From Meta, a Wikimedia project coordination wiki
The description following is from March 2005. Since then the following changes have happened:
- More database servers, now with 16GB of RAM
- More memcached
- Server names and roles constantly change, those mentioned are the ones that happened to be in use at the time.
The caching architecture is the same.
Wikimedia uses several levels of caching to improve site performance:
- Squid cache servers handle about 78% of requests, almost all which are made by viewers who are not logged in to the site. During load surges from media mentions, the Squids handle almost all of the traffic. First use of Squid was in 2 February 2004 (see Cache bugs for early issues).
- Memcached is used to save web pages which have been parsed, so that step doesn't need to be carried out repeatedly. This adds about 7% to the overall cache hit rate for pages. As of 19 September 2004 34 instances each of 180MB are in use: 12 on Yongle, 6 on Bart and Bayle, 2 on Isidore and Moreri and one each on dalembert, Tingxi, Alrazi, Friedrich, Harris and Avicenna for a total of 6120MB. It also caches login session IDs and user interface text in the various languages.

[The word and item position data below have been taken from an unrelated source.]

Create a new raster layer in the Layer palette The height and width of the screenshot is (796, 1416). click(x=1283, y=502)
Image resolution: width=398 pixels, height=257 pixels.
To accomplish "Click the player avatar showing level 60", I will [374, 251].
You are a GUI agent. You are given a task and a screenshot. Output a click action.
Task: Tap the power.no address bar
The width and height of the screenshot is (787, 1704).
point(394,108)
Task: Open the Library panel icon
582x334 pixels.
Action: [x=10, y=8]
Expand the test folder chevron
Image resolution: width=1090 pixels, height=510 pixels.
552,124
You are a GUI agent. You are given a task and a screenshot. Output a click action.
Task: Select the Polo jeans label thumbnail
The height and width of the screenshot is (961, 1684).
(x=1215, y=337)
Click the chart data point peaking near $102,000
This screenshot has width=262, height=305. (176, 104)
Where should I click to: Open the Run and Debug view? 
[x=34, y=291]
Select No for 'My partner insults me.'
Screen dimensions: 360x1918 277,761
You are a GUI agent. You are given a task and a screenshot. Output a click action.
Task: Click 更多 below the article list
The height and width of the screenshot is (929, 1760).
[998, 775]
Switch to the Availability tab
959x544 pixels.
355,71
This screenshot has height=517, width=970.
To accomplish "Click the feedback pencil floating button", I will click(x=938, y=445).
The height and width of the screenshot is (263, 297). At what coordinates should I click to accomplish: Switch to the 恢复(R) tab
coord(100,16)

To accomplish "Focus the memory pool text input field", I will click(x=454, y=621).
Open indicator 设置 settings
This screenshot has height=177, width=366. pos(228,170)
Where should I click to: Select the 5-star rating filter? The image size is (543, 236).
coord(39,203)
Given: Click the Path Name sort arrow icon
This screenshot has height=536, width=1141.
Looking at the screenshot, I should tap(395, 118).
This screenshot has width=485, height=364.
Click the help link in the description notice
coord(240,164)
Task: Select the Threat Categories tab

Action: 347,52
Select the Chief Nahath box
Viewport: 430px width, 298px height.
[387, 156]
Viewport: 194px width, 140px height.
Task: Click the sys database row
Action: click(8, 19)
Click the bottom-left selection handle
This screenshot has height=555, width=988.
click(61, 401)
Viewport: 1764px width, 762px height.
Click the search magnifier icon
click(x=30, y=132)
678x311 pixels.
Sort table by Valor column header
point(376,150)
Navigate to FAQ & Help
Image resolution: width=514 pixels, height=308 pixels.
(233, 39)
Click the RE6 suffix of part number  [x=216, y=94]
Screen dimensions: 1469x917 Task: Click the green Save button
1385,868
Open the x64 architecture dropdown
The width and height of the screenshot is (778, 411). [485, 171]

- APC on the Apache web servers is used for PHP caching to improve the performance of the web servers. PHP is normally compiled into bytecode when run, this saves much of the CPU overhead of continually recompiling the same code.
- The database servers have large caches:
- Ariel has 8GB of RAM total and 5.8GB is used for InnoDB caching, giving a hit rate over 99%. The remaining RAM is used for in-memory sorting, temporary tables used in SQL query processing and buffering of non-InnoDB table types.
- Suda, the former master and now fallback master and general database slave has 4GB available for caching, as does Bacon, a query slave.
- Ariel has a RAID controller with a 64MB battery-backed cache to help disk performance. This is particularly significant for database transaction log entries, which are very regularly written to disk. This cache allows the RAID controller to say that a write has completed without having to wait for the disks to actually write the data.
Load balancing 
In June 2004 the load was balanced with:
- Round robin DNS distributed page requests evenly to one of three Squid cache servers.
- Squid cache servers used response time measurements to distribute page requests between seven web servers. In addition, the Squid servers cached pages and delivered about 75% of all pages without ever asking a web server for help.
- The PHP scripts which run the web servers distribute load to one of several database servers depending on the type of request, with updates going to a master database server and some database queries going to one or more slave database servers.